What is required: Please return the lines below word for word, beginning with the line that contains "Click the Optional" and continuing through the last line, without the pictures.

Records from a collection:

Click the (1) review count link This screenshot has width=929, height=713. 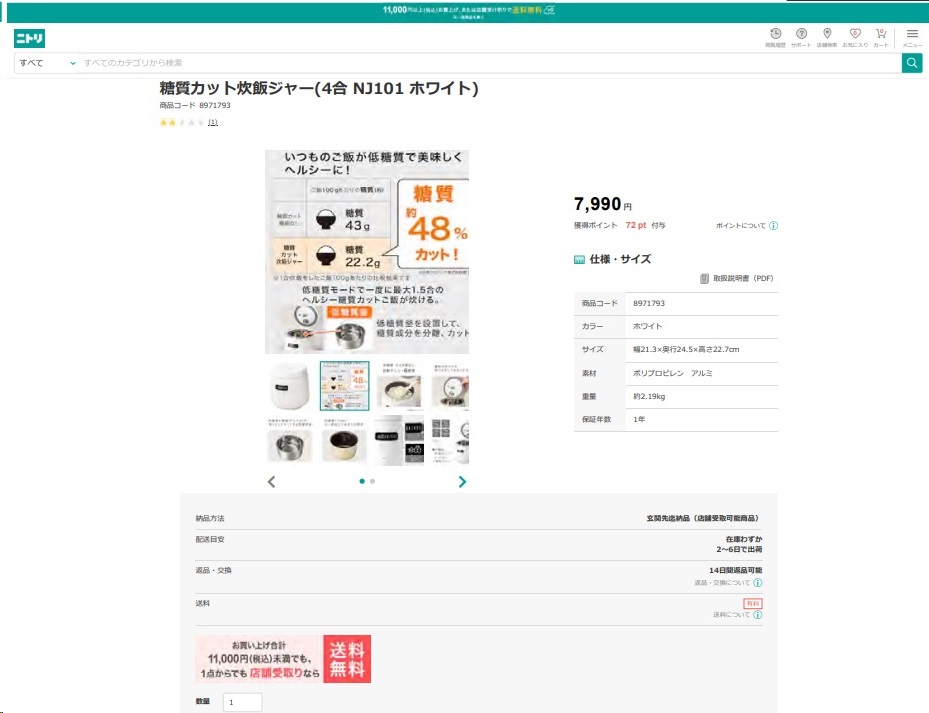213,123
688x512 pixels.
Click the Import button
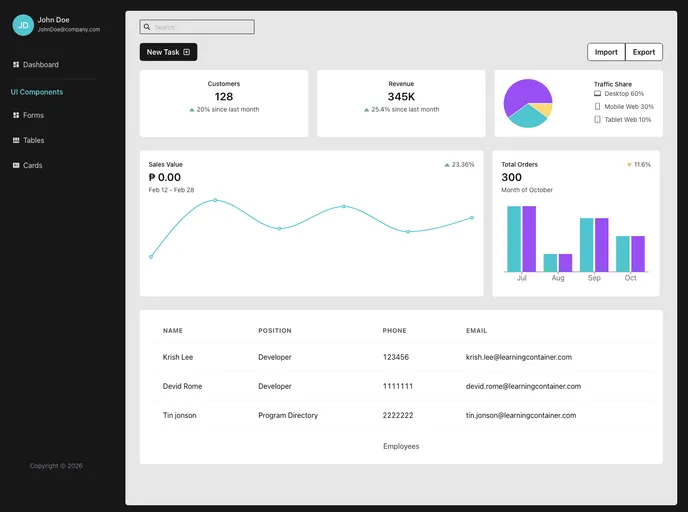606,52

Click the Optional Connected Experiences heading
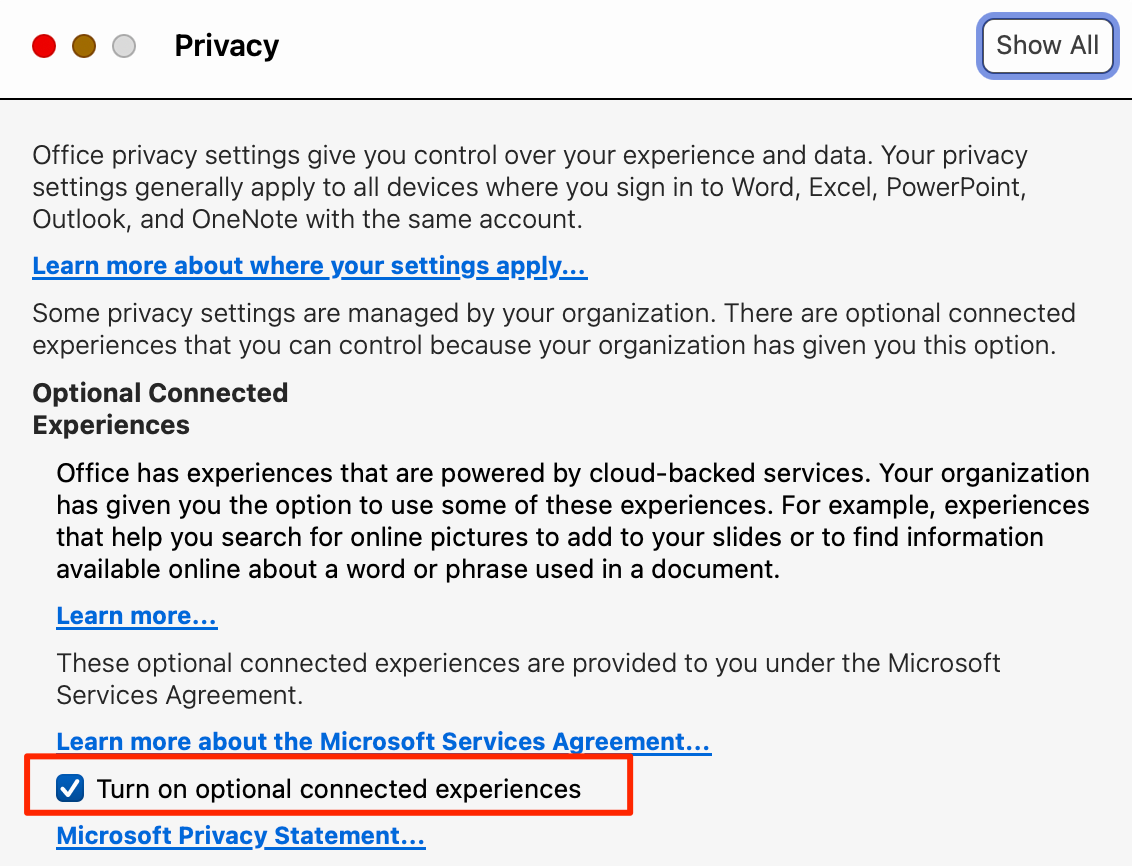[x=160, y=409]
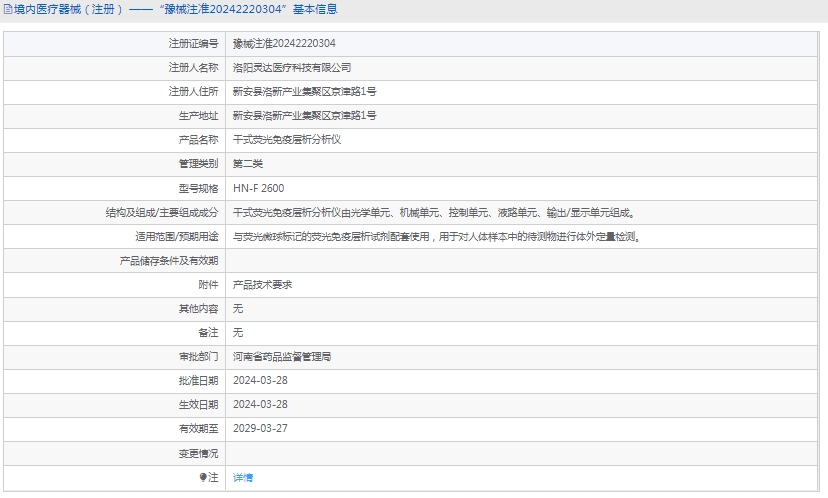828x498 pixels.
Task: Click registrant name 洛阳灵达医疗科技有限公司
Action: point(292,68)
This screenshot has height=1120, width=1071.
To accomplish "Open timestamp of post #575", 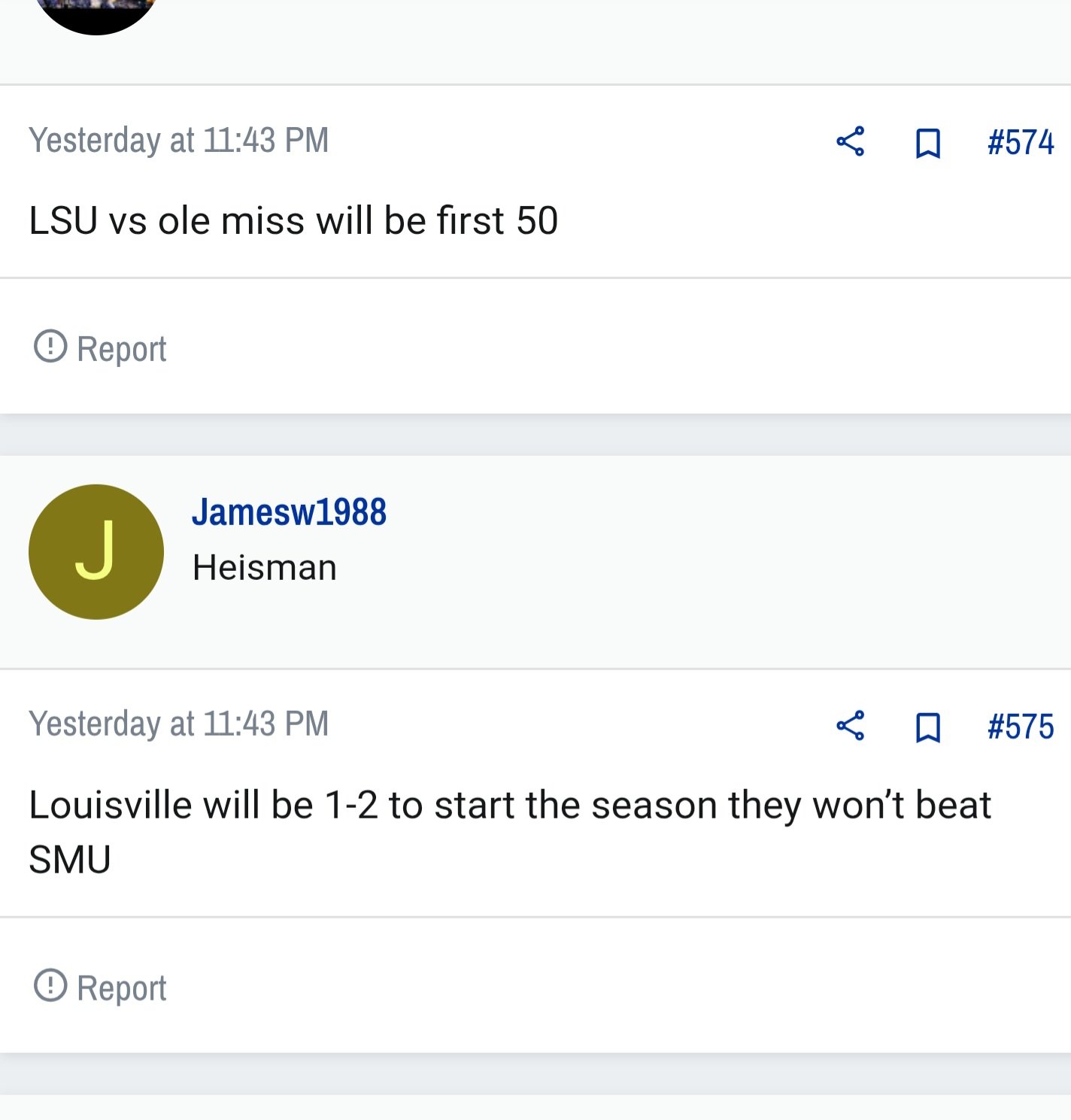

Correct response:
Click the Optional Connected Experiences heading
[x=160, y=409]
828x498 pixels.
Task: Click registrant name 洛阳灵达医疗科技有限公司
Action: point(292,68)
This screenshot has height=1120, width=1071.
To accomplish "Open timestamp of post #575", 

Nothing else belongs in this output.